• _Consignes à suivre_
1. Présentez sous forme de liste le paragraphe du texte sur mai 1968 qui commence par « Le 22 mars 1968 », en conservant ses faits essentiels.
2. Selon le texte sur mai 1968, quel lieu des dizaines d'étudiants ont-ils occupé ?
3. Récrivez le passage du texte sur mai 1968 compris entre « Les étudiants et » et « à ceux d’hier. », inclus, en remplaçant « mémoire collective » par « conscience collective ».

• _Extrait du document_
^^^^

Les étudiants et les ouvriers apparaissent comme les principaux acteurs de mai 1968. Les revendications des uns et des autres a permis à notre société d’évoluer. Les évènements de cette époque sont restés à jamais gravés dans notre mémoire collective. Aujourd’hui, sur les réseaux sociaux de nombreux internautes appellent à un nouveau mai 1968. Leur espérance pourrait-elle se réaliser ? Pour cela, il parait important de comparer les acteurs d’aujourd’hui à ceux d’hier.
Les étudiants
Le 22 mars 1968 un groupe d’étudiants, qui appartient aux Jeunesses communistes et révolutionnaires, dénoncent l’arrestation de six de leurs camarades, lors d’une manifestation hostiles à la guerre du Vietnam. La salle du conseil de l’Université de Nanterre est occupée par des dizaines d’étudiants. C’est l’étincelle qui déclenche le mouvement.

^^^^

• _Données recueillies_
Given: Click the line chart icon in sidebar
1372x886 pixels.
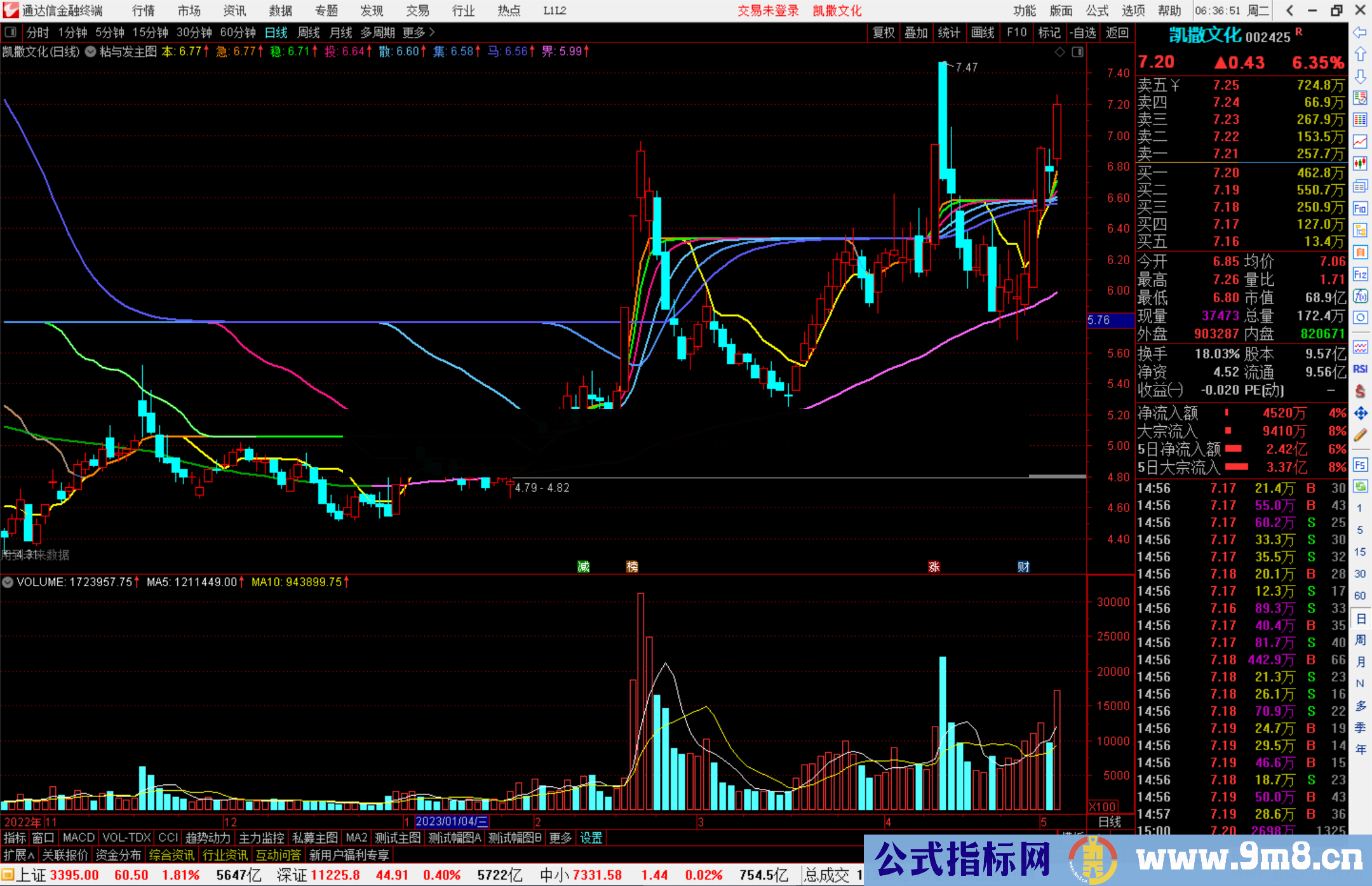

^^^^

• _Réponses de l'exercice_
1.
- 22 mars 1968 : un groupe d'étudiants appartenant aux Jeunesses communistes et révolutionnaires dénonce l'arrestation de six de leurs camarades lors d'une manifestation contre la guerre du Vietnam.
- Des dizaines d'étudiants occupent la salle du conseil de l'Université de Nanterre.
- Cette étincelle déclenche le mouvement.

2. La salle du conseil de l'Université de Nanterre.

3.
Les étudiants et les ouvriers apparaissent comme les principaux acteurs de mai 1968. Les revendications des uns et des autres a permis à notre société d’évoluer. Les évènements de cette époque sont restés à jamais gravés dans notre conscience collective. Aujourd’hui, sur les réseaux sociaux de nombreux internautes appellent à un nouveau mai 1968. Leur espérance pourrait-elle se réaliser ? Pour cela, il parait important de comparer les acteurs d’aujourd’hui à ceux d’hier.